TASK DESCRIPTION:
Your task is to repeat exactly the lines below between the line holding "Screen dimensions: 1568x691" and the line holding "Given: Click the Milfy Day banner title", inclusive, and only those.

::::::::

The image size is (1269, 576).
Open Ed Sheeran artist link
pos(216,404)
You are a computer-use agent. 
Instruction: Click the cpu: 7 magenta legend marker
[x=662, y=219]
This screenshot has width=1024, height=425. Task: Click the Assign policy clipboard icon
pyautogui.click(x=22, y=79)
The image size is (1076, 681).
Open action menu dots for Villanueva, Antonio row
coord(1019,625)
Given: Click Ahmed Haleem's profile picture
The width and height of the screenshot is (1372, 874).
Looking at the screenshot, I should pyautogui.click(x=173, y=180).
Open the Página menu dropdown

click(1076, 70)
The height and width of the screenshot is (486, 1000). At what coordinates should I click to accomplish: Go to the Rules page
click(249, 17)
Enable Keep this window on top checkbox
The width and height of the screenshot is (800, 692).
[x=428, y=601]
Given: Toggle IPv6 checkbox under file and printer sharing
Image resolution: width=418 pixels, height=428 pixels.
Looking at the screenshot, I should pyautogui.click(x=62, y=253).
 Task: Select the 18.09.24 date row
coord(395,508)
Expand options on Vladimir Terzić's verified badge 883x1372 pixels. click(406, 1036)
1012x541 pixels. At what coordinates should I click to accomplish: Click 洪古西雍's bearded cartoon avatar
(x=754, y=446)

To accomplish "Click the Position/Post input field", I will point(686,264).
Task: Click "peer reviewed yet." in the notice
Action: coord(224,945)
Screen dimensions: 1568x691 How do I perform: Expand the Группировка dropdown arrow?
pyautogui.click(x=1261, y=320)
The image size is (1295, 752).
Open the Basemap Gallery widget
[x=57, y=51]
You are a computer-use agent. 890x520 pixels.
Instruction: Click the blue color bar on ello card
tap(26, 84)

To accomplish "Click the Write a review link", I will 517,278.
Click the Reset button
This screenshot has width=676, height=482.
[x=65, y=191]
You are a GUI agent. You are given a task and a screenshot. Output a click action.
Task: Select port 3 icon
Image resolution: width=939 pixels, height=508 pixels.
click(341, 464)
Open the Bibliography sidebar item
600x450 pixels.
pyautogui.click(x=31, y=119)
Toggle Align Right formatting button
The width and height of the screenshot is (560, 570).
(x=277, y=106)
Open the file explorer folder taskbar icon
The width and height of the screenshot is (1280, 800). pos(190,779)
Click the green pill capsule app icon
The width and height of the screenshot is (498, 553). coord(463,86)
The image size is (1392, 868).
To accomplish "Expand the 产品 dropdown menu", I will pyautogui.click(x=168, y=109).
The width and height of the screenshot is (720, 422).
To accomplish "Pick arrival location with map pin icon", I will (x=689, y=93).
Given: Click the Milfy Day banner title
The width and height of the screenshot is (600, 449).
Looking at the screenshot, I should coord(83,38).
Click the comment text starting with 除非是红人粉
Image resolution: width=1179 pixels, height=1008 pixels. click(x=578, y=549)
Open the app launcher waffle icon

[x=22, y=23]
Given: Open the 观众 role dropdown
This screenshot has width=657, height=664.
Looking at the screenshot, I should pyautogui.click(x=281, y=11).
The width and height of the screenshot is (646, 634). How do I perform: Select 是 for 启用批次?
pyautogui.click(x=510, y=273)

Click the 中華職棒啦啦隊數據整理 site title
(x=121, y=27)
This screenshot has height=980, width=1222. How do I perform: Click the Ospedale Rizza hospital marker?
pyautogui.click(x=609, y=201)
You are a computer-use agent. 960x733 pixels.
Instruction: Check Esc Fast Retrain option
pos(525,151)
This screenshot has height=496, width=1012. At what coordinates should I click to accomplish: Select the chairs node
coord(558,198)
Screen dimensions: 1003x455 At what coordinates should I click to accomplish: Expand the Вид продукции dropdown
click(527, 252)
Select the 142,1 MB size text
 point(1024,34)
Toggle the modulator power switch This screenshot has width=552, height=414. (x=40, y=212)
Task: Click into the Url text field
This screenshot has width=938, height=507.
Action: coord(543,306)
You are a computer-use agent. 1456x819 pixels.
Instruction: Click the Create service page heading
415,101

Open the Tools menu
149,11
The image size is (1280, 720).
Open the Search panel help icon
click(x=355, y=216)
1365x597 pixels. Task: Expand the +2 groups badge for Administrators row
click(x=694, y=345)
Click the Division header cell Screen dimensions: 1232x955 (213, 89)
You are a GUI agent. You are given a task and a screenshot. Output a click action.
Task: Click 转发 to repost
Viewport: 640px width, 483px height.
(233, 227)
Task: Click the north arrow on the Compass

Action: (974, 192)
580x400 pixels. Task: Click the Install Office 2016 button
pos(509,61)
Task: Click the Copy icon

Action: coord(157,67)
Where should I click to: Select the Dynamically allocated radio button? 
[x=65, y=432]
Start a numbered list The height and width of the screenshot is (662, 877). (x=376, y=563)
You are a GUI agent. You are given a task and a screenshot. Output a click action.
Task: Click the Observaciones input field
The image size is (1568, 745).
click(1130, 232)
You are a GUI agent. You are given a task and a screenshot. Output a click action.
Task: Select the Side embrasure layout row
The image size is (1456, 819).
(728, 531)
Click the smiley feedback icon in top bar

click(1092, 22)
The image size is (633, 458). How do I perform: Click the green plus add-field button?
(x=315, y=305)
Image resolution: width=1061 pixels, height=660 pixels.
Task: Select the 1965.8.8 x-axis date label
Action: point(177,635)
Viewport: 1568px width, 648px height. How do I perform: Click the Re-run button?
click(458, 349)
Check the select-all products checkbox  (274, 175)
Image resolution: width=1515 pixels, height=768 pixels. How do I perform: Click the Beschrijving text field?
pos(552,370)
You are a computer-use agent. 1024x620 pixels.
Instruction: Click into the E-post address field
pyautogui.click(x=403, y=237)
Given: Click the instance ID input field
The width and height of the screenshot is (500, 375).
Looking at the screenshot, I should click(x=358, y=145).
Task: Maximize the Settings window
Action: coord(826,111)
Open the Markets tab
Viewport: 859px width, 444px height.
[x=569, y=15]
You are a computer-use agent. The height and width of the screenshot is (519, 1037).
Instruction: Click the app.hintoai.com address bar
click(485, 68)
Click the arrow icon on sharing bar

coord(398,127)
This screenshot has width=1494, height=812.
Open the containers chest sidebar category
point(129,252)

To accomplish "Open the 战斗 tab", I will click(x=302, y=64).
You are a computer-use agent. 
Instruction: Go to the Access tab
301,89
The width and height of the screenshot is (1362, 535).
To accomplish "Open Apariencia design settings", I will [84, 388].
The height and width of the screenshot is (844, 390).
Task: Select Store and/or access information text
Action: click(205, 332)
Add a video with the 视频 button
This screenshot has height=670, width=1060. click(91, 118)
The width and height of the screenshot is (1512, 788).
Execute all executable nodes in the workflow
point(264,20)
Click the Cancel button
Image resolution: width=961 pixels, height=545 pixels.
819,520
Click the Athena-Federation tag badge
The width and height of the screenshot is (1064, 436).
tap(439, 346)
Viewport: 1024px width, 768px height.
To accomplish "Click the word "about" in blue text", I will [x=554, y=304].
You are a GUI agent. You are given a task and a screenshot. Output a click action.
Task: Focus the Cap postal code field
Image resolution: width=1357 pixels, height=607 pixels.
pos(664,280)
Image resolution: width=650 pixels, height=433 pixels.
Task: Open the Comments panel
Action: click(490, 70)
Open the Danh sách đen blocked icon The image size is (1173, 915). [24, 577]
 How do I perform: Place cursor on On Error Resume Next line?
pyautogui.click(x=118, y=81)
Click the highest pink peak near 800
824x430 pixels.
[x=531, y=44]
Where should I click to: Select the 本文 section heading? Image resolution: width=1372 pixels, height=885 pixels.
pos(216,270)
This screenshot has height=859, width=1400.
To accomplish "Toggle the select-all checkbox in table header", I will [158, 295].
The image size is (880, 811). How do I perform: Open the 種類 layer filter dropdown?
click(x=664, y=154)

::::::::

SOLVED EXERCISE:
Screen dimensions: 1568x691 How do I perform: Expand the Группировка dropdown arrow?
pyautogui.click(x=1261, y=320)
The image size is (1295, 752).
Open the Basemap Gallery widget
[x=57, y=51]
You are a computer-use agent. 890x520 pixels.
Instruction: Click the blue color bar on ello card
tap(26, 84)

To accomplish "Click the Write a review link", I will 517,278.
Click the Reset button
This screenshot has width=676, height=482.
[x=65, y=191]
You are a GUI agent. You are given a task and a screenshot. Output a click action.
Task: Select port 3 icon
Image resolution: width=939 pixels, height=508 pixels.
click(341, 464)
Open the Bibliography sidebar item
600x450 pixels.
pyautogui.click(x=31, y=119)
Toggle Align Right formatting button
The width and height of the screenshot is (560, 570).
(x=277, y=106)
Open the file explorer folder taskbar icon
The width and height of the screenshot is (1280, 800). pos(190,779)
Click the green pill capsule app icon
The width and height of the screenshot is (498, 553). coord(463,86)
The image size is (1392, 868).
To accomplish "Expand the 产品 dropdown menu", I will pyautogui.click(x=168, y=109).
The width and height of the screenshot is (720, 422).
To accomplish "Pick arrival location with map pin icon", I will (x=689, y=93).
Given: Click the Milfy Day banner title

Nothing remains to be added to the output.